|
<< Click to Display Table of Contents >> Navigation: Add-ons > Optical Character Recognition Add-on > Optimizing OCR Accuracy |
OCR Accuracy
OCR accuracy depends upon the scan quality of the original document.
Points to keep in mind to increase the accuracy of OCR processing and indexing:
Use a Good Quality Scanner
The higher quality the scanner you use the higher quality the images that it produces. Accurate images make for less errors and therefore faster and more accurate results.

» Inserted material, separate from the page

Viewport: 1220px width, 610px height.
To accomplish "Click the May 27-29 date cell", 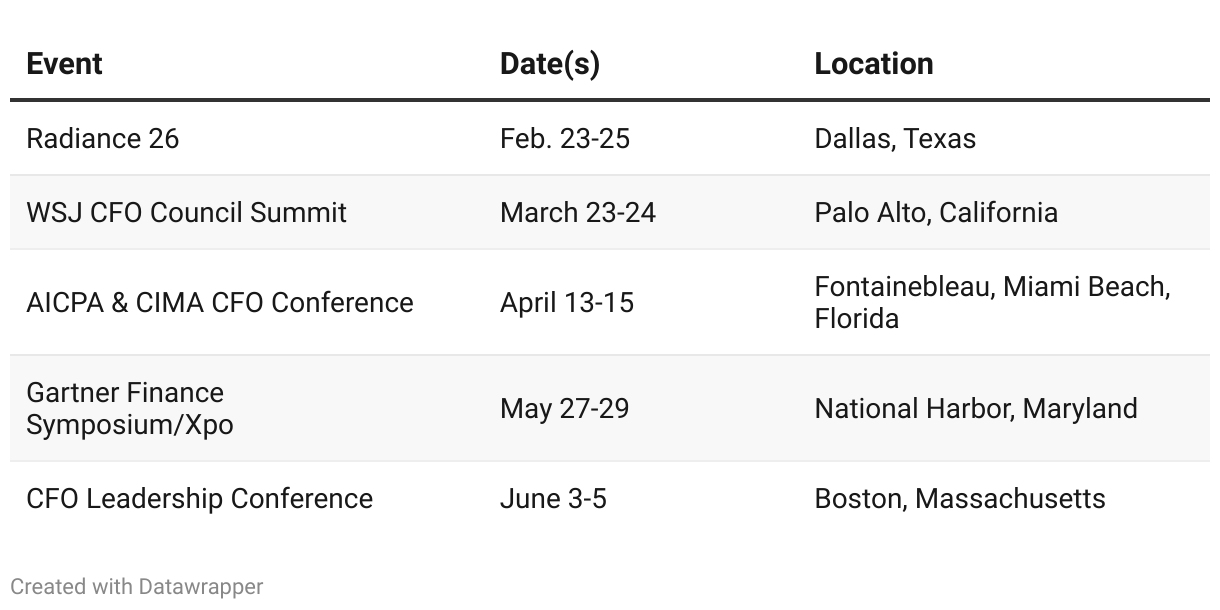I will tap(565, 408).

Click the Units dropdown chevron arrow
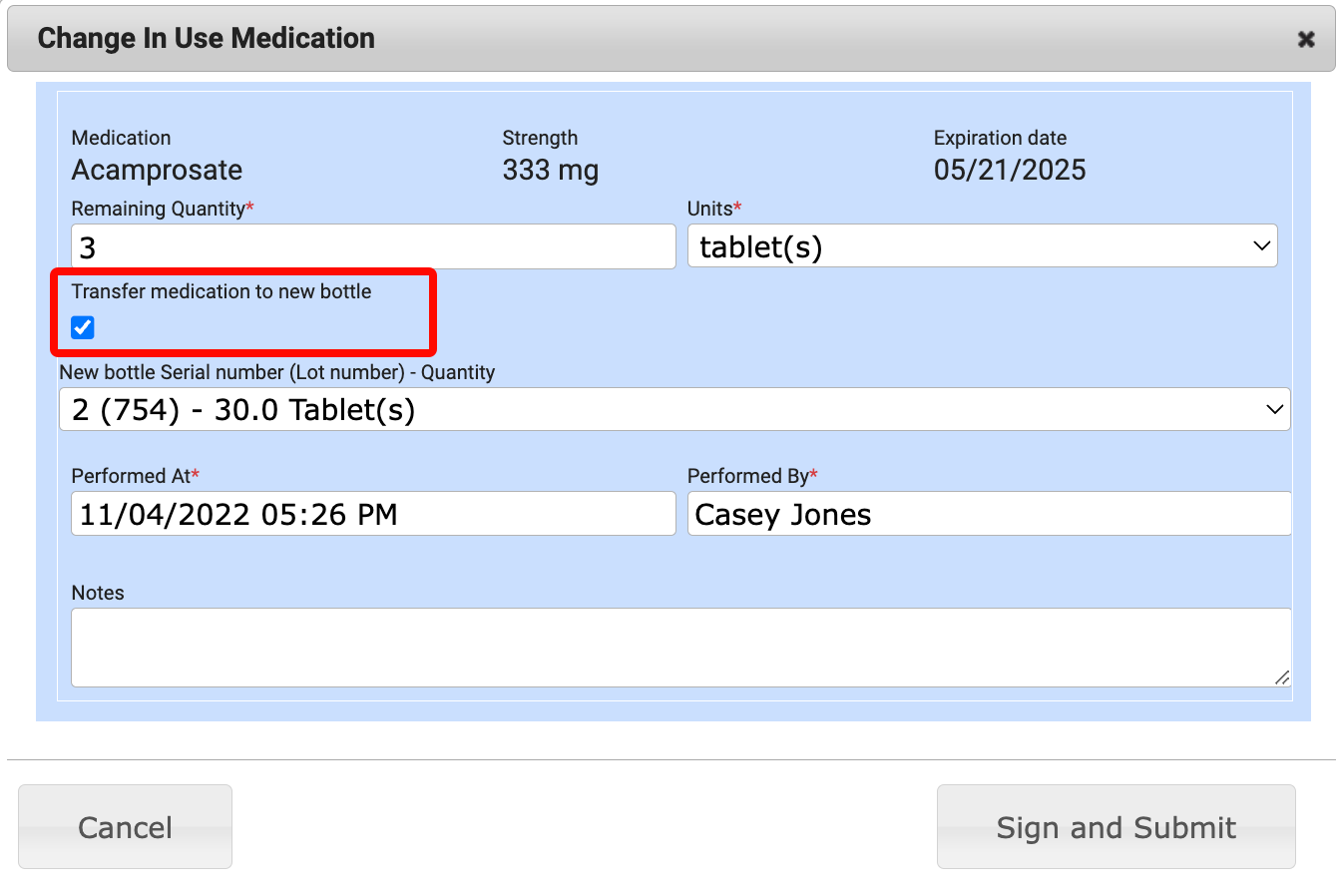(1262, 245)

Always check the images for scanning problems
If you're processing a small number of documents, it's always worth having a quick look at them to check for anything that might cause a problem.
Use 300 DPI
This is the optimum resolution for representing a normal sized character. It provides just the right amount for accuracy and efficiency. If the resolution is too low then the characters will be difficult to recognize. If it's too high it is slower to process and uses more storage.
Scan in black and white
Using color or grey scale can increase the image file size by between 10 to 50 times. To keep the amount of data being processed and stored to a minimum, always scan in black and white where possible.
Character Accuracy
Factors which can affect the characters recognized are creative typefaces, shading, broken or touching characters, skewed and curved baselines, space errors and underlined text all of which can slow down the performance of OCR.
Optimization for poor backgrounds
The quality of the background of a document can also have an impact on the recognition of characters. Photocopied, faxed and crumpled documents can deform and distort character images rendering them difficult to recognize.